The Answer: Sexual harassment claims are the biggest wildcards in workplace law. Few lawyers can accurately predict what a court or tribunal would conclude with any given set of facts – even in some very obvious cases. This is because, unlike employment law’s more typical black-and-white scenarios, harassment and even sexual harassment are often in the eyes of the beholder. Harmless flirting to one employee may be seen as an invitation to a lawsuit by another.
In your case, you have already left the company, so you are far past the point of no return – or even a sick leave claim. First, you should hire a lawyer to demand compensation. Employers settle most valid cases quickly, so that others will not find out what occurred.
If a settlement discussion goes nowhere, you can make a discrimination complaint to a human rights tribunal or commission for sexual harassment and reprisal (retaliation for complaining), or you can sue and go to court. In either forum, if you were forced to quit for complaining, you will receive lost wages just as if you were fired, and damages for mental distress. The difference is that, in human rights cases, the damages awarded often bear little relationship to your age, tenure and position – meaning that even short-service or junior employees can be awarded damages far in excess of the severance pay they would ordinarily receive in court. It is this factor that often raises the stakes and unpredictability of sexual harassment litigation.

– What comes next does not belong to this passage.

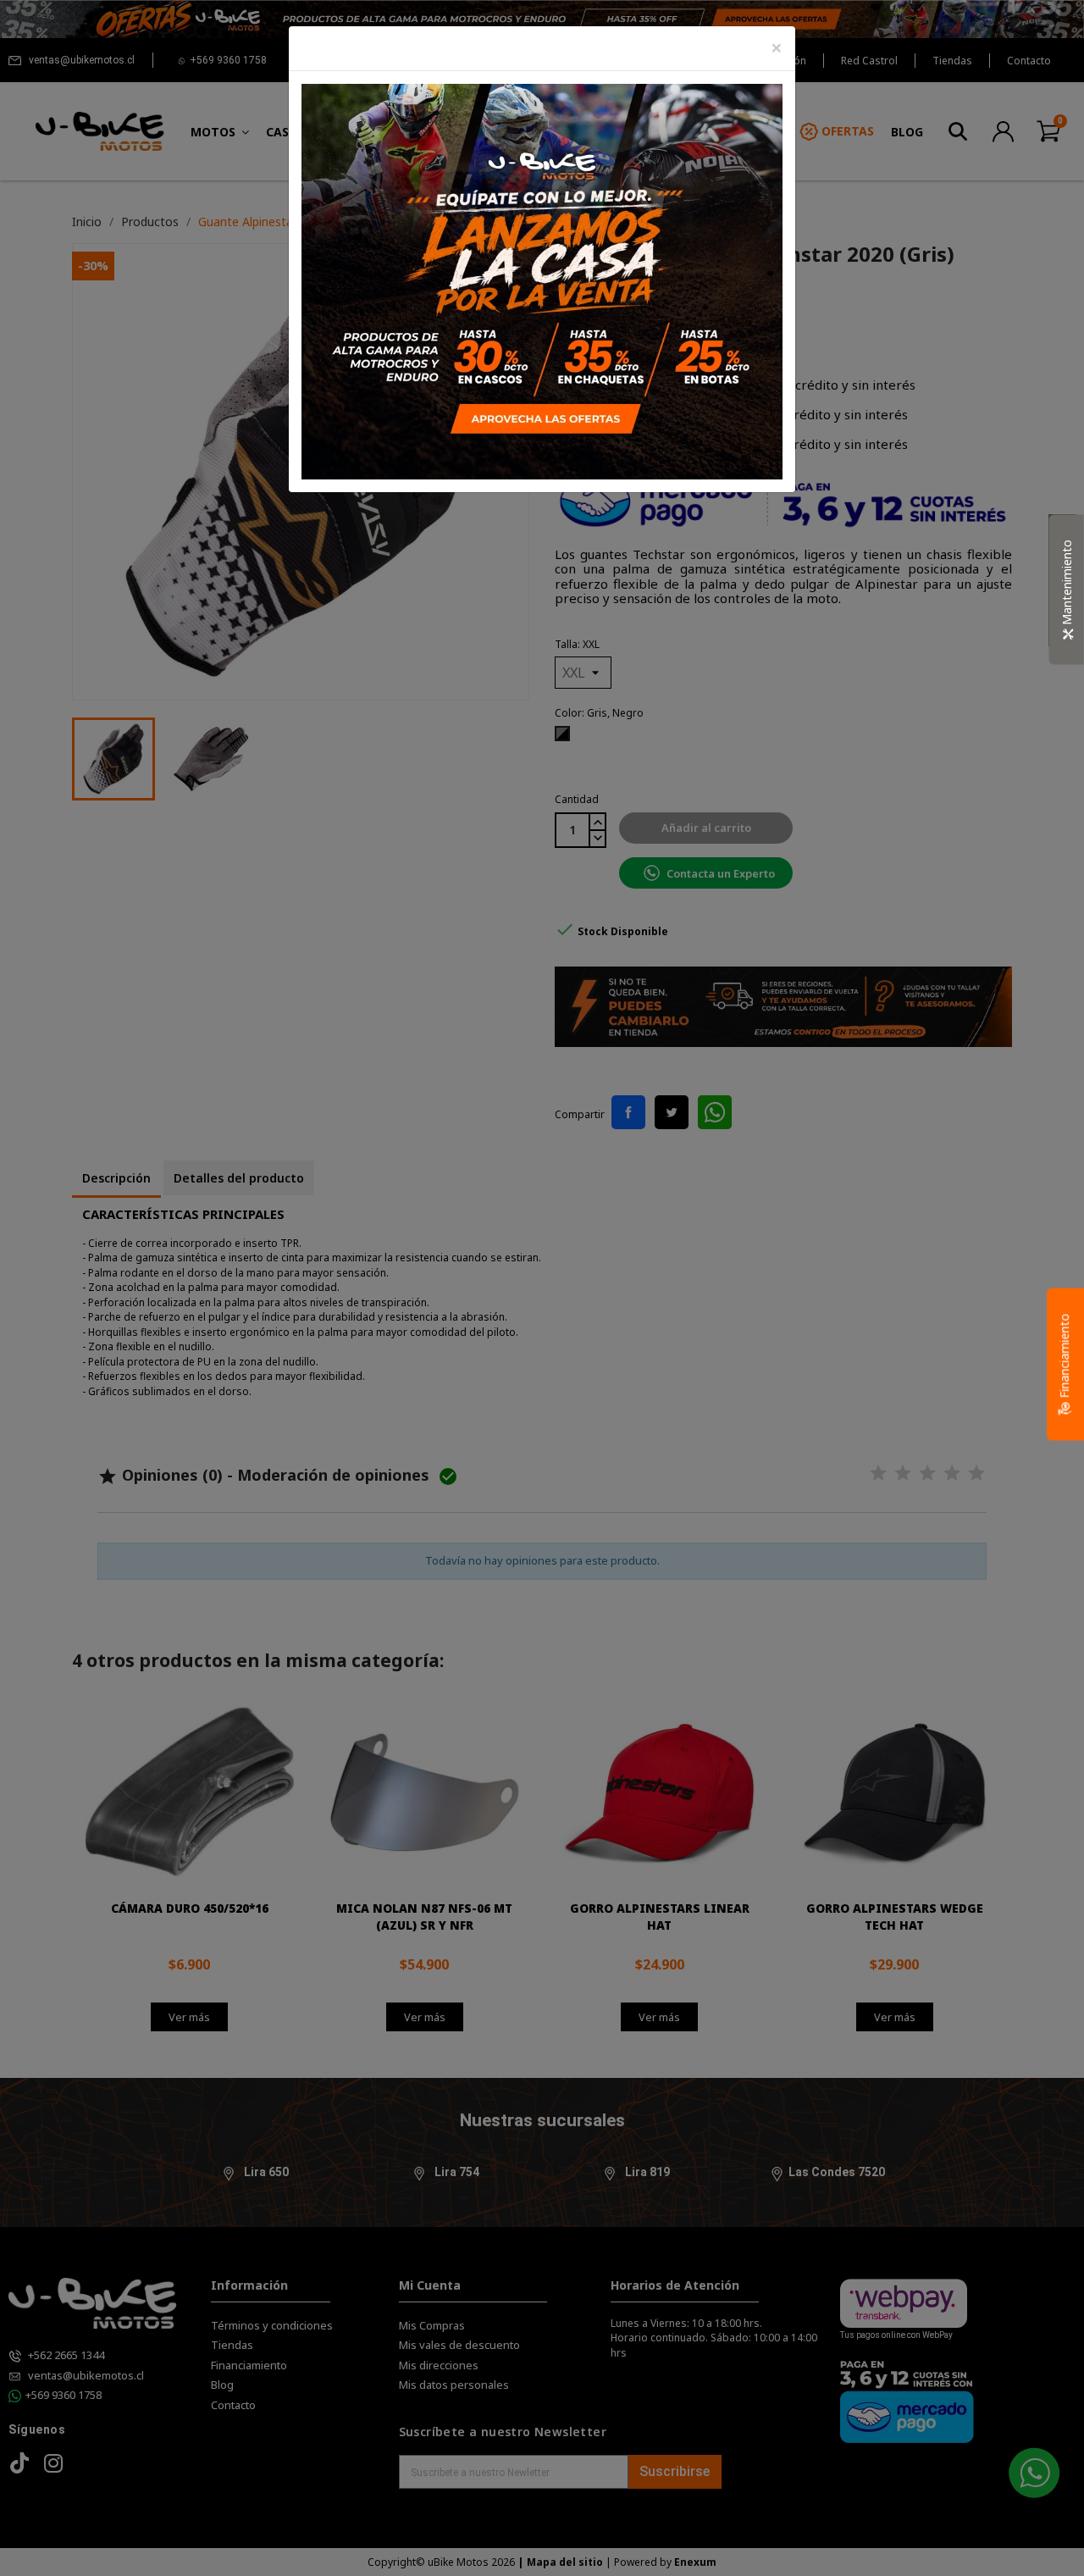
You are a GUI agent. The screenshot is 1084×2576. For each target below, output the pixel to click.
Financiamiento (1064, 1357)
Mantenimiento (1067, 584)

Assuming the harassment was reported, even informally, the company’s failure to investigate could also prove costly. Judges have found that a perfunctory investigation or a failure to investigate at all can lead to punitive damages that would not otherwise be awarded. This is especially so if the employer denied that any mistreatment occurred – even if it did – because dealing with it properly was more costly than not dealing with it at all.
The key in your case, as in almost all others, is whether you can prove that sexual harassment occurred. Some employers and judges initially treat these complaints with extra skepticism, since employees subjected to any form of perceived mistreatment sometimes behave as they’ve just hit the jackpot, hoping to extract a settlement and leave. If you immediately complained or reported what occurred, your complaint is usually seen as more credible than if you suddenly made it many months later or only once you are gone.
There are several key takeaways to remember:
- If you were forced to quit, you can sue just as if you were fired;
- Employers have a legal duty to investigate complaints of harassment and sexual harassment such that failing to do so can lead to stand-alone liability. Therefore, make sure these complaints are put into writing;
- Damages for sexual harassment are not proportional to an employee’s age, tenure or position;
- Consider a negotiated departure (i.e., severance) before quickly walking off the job. The advice that specialized legal counsel can provide is how to go about being fairly compensated without ever having to sue.